The myth of five nines – Why high availability is overrated


Join 12,000 others and follow Sean Hull on Twitter @hullsean.

In the Internet world 24×7 has become the de facto standard. Websites must be always on, available 24 hours a day, 365 days a year. In our pursuit of perfection, performance is being measured down to three decimal places, that is being up 99.999% of the time; in short, five-nines

Just like a mantra, when repeated enough it becomes second nature and we don’t give the idea a second thought. We don’t stop to consider that while it may be generally a good thing to have, is five-nines necessary and is it realistic for the business?

Also: How to hire a developer that doesn’t suck

In my dealings with small businesses, I’ve found that the ones that have been around longer, and with more seasoned managers tend to take a more flexible and pragmatic view of the five-nines standard. Some even feel that periods of outages during off hours as – *gasp* – no problem at all! On the other hand it is a universal truth held by the next-big-idea startups that 24×7 is do or die. To them, a slight interruption in service will send the wrong signal to customers.

The sense I get is that businesses that have been around longer have more faith in their customers and are confident about what their customers want and how to deliver it.  Meanwhile startups who are building a customer base feel the need to make an impression and are thus more sensitive to perceived limitations in their service.

Of course the type of business you run might well inform your policy here. Short outages in payments and e-commerce sites could translate into lost revenue while perhaps a mobile game company might have a little more room to breathe.

Related: Why generalists are better at scaling the web

Sustaining five nines is too expensive for some

The truth is sustaining high availability at the standard of five-nines costs a lot of money. These costs are incurred from buying more servers, whether as physical infrastructure or in the cloud. In addition you’ll likely involve more software components and configuration complexity. And here’s a hard truth, with all that complexity also comes more risk.  More moving parts means more components that can fail. Those additional components can fail from bugs, misconfiguration, or interoperability issues.

What’s more, pushing for that marginal 0.009% increase in high availability means you’ll require more people and create more processes.

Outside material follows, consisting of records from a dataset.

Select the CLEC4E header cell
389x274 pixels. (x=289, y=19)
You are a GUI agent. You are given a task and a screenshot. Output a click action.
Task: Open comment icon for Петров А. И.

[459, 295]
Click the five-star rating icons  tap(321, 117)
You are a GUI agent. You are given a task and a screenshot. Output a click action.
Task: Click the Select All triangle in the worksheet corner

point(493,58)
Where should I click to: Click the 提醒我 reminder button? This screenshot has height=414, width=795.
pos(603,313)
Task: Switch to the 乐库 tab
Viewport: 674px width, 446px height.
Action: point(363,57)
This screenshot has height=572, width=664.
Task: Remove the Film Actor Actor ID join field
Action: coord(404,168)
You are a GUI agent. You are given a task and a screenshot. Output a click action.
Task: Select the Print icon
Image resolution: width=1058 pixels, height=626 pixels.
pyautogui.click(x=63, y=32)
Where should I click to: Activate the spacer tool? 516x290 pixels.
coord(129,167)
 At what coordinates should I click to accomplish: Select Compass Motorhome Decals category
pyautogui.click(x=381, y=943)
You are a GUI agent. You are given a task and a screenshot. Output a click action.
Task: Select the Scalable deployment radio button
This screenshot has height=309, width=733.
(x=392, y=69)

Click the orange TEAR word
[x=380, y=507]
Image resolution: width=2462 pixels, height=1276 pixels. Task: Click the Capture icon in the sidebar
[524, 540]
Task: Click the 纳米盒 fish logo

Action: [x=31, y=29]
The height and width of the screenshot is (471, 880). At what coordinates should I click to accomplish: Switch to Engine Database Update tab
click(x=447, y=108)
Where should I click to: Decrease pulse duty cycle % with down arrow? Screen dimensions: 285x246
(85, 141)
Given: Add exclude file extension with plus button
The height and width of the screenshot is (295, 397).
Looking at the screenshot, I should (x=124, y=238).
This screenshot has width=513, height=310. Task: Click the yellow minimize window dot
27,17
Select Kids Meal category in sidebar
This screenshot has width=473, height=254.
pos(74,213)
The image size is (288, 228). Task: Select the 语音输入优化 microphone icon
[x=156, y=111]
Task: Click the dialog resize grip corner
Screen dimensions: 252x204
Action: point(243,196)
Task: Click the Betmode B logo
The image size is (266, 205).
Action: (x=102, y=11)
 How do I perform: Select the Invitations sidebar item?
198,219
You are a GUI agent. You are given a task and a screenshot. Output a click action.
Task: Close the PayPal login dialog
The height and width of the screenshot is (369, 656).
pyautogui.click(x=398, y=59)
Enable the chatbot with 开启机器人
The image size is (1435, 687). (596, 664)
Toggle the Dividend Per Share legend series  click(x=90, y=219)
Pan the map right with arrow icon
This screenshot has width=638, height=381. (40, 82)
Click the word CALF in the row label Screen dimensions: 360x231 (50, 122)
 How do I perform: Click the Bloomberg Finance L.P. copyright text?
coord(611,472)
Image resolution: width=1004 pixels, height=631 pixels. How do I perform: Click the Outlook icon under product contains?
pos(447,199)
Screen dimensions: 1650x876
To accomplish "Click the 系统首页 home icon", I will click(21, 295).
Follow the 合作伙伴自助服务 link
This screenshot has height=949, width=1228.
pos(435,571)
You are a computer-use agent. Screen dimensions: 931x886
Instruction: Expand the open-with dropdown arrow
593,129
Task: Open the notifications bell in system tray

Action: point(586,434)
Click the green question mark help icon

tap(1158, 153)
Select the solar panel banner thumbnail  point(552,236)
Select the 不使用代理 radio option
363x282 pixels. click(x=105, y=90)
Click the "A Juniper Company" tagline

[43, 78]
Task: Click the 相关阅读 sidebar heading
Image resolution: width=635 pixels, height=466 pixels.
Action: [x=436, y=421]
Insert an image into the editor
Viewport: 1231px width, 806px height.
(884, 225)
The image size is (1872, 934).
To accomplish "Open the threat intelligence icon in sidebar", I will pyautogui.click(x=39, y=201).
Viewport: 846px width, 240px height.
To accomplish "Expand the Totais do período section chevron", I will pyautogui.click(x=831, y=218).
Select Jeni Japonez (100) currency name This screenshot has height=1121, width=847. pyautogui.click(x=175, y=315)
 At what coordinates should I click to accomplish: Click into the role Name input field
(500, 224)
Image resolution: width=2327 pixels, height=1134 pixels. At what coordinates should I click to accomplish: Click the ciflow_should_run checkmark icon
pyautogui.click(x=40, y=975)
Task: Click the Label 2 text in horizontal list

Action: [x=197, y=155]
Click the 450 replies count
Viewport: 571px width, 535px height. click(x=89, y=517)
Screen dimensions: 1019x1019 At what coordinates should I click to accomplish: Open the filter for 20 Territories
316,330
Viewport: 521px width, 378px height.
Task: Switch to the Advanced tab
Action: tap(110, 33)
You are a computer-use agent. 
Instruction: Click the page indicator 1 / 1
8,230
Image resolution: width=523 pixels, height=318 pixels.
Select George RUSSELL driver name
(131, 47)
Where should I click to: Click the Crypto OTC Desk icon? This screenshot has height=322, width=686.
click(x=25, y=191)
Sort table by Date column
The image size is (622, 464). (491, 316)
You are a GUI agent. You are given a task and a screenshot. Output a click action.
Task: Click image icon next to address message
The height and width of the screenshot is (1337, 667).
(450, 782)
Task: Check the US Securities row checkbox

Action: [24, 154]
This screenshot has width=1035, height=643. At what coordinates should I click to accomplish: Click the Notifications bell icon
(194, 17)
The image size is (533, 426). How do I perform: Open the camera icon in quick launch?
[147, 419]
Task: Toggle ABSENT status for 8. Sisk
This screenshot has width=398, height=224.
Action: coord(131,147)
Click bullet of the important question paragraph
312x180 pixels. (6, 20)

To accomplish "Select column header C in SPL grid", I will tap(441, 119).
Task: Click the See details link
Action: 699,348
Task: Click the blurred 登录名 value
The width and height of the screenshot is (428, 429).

Read this: Why reddit didn’t have to fail

Complex architecture downtime

In a client engagement back in 2011, I worked with a firm in the online education space.  Their architecture was quite complex.  Although they had web servers and database servers—the standard internet stack—they did not have standardized operations.  So they had the Apache web server on some boxes, and Nginx on others.  What’s more they had different versions of each as well as different distributions of Linux, from Ubuntu to RedHat Enterprise Edition.  On the database side they had instances on various boxes, and since they weren’t all centralized they were not all being backed up.  During one simple maintenance operation, a couple of configurations were rearranged, bringing the site down and blocking e-commerce transactions for over an hour.  It wasn’t a failure of technology but a failure of people and processes made worse by the hazard of an overly complex infrastructure.

In another engagement at a financial media firm, I worked closely with the CTO outlining how we could architect an absolutely zero downtime infrastructure.  When he warned that “We have no room for *ANY* downtime,” alarm bells were ringing in my head already.

Also: Why RDS doesn’t support Maria DB or Percona

When I hear talk of five-nines, I hear marketing rhetoric, not real-world risk reduction.   Take for example the power grid outage that hit the Northeast in 2003.  That took out power from large swaths of the country for over 24 hours.  In real terms that means anyone hosted in the Northeast failed five-nines miserably because downtime for 24 hours would be almost 300 years of downtime at the five-nines standard!

For true high availability look at better management of processes

So what can we do in the real-world to improve availability?  Some of the biggest impacts will come from reducing so-called operator error, and mistakes of people and processes.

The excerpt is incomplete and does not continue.